● **TRY IT**
A faithful copy is needed. Set down all of the data below exactly.

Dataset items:
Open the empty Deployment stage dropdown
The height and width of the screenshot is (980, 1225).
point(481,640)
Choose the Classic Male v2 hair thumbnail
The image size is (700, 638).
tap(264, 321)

● **EXERCISE OUTPUT**
Open the empty Deployment stage dropdown
The height and width of the screenshot is (980, 1225).
point(481,640)
Choose the Classic Male v2 hair thumbnail
The image size is (700, 638).
tap(264, 321)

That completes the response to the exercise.